--- start of LISTED ENTRIES ---

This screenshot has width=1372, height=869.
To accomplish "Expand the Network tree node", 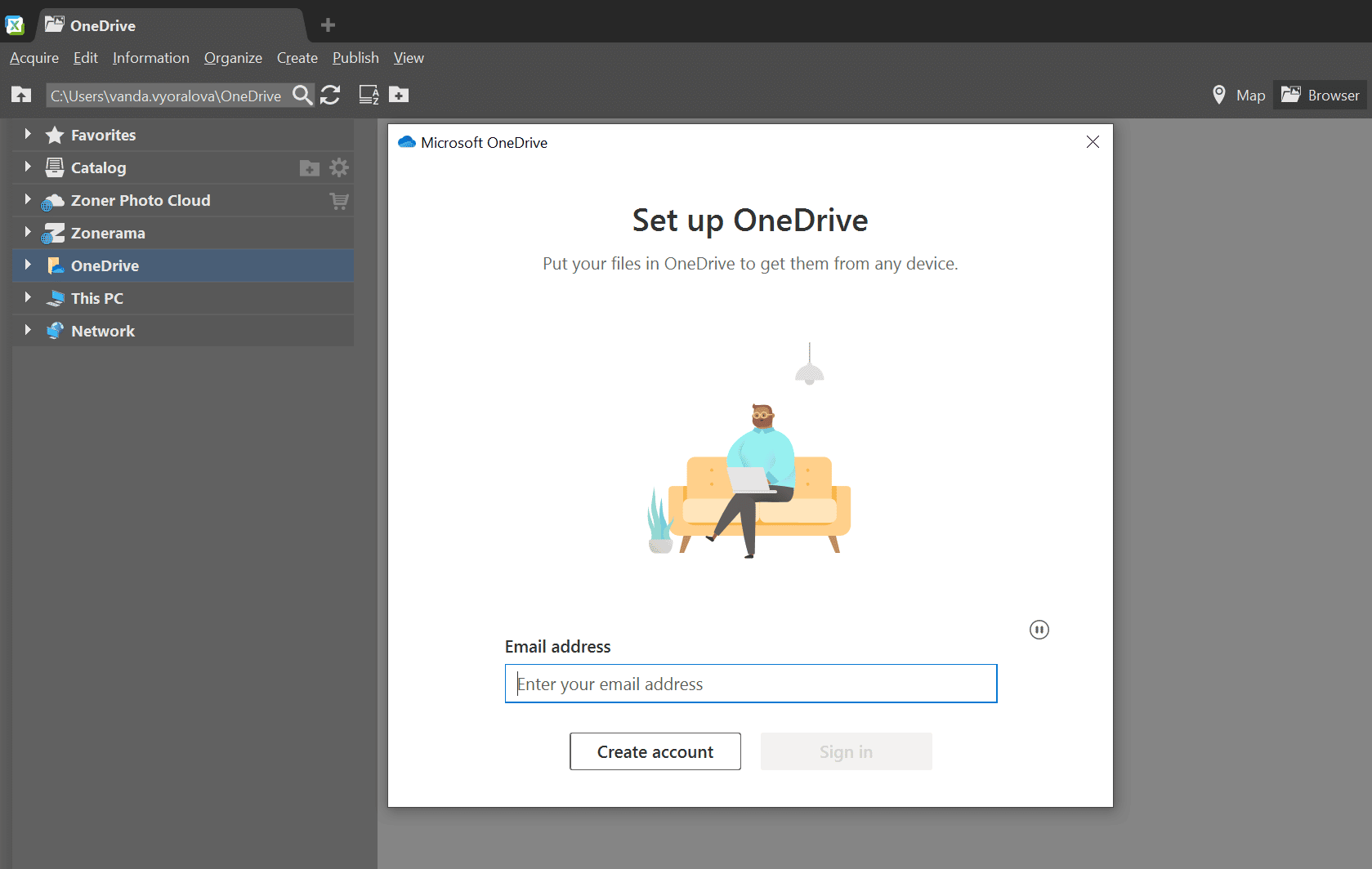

--- end of LISTED ENTRIES ---
--- start of LISTED ENTRIES ---

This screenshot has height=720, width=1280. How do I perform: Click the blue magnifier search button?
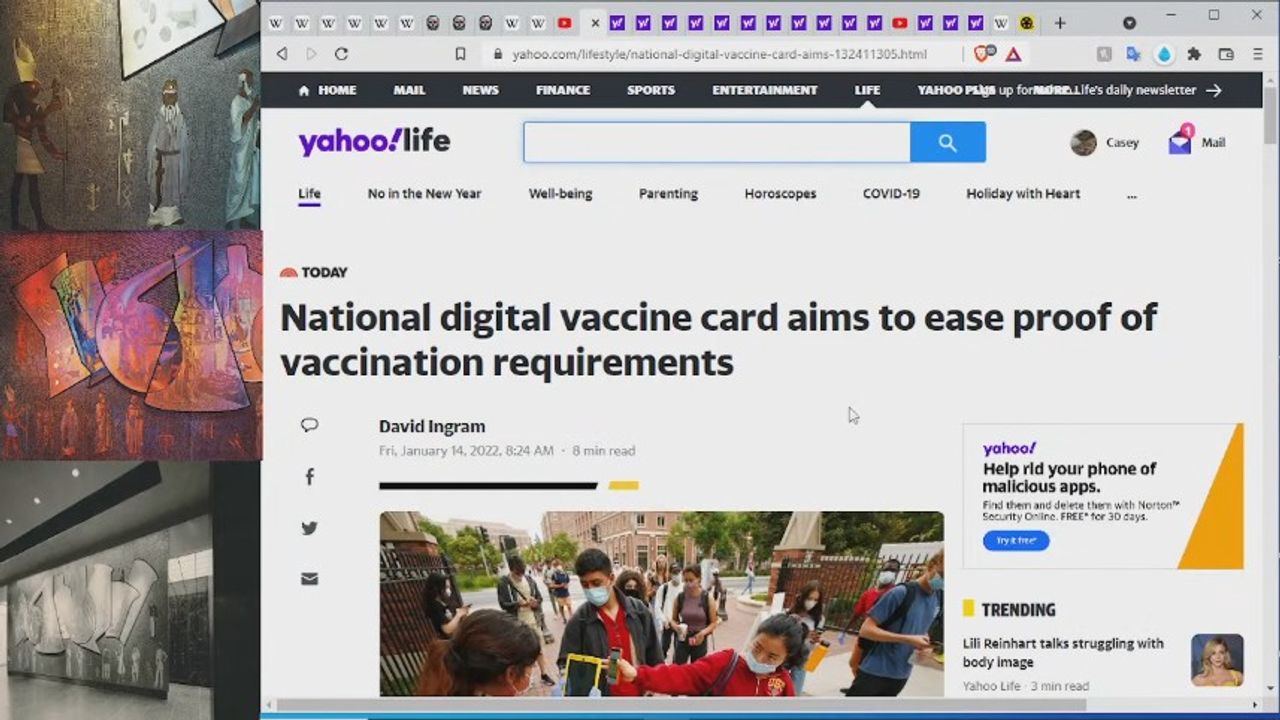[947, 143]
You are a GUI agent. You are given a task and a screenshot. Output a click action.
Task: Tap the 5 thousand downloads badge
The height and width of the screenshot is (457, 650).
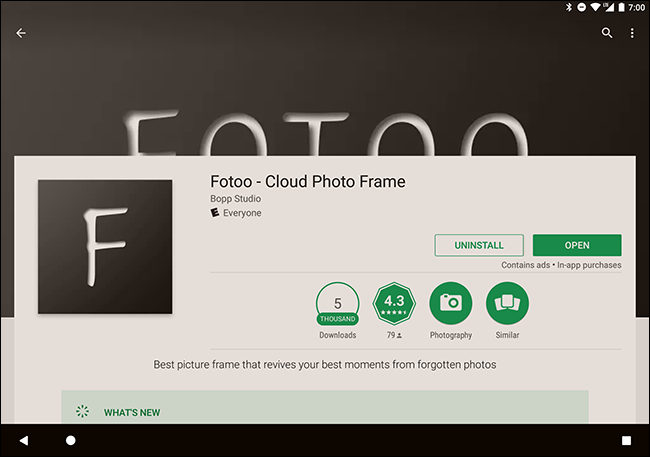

--- end of LISTED ENTRIES ---
--- start of LISTED ENTRIES ---

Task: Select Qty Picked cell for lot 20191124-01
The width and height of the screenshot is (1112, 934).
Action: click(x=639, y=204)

--- end of LISTED ENTRIES ---

**GIVEN PROBLEM**: Copy out the material above, word for word, from the line with "Task: Select Qty" to the line with "Action: click(x=639, y=204)", including both of those lines.

**EXERCISE RESPONSE**:
Task: Select Qty Picked cell for lot 20191124-01
The width and height of the screenshot is (1112, 934).
Action: click(x=639, y=204)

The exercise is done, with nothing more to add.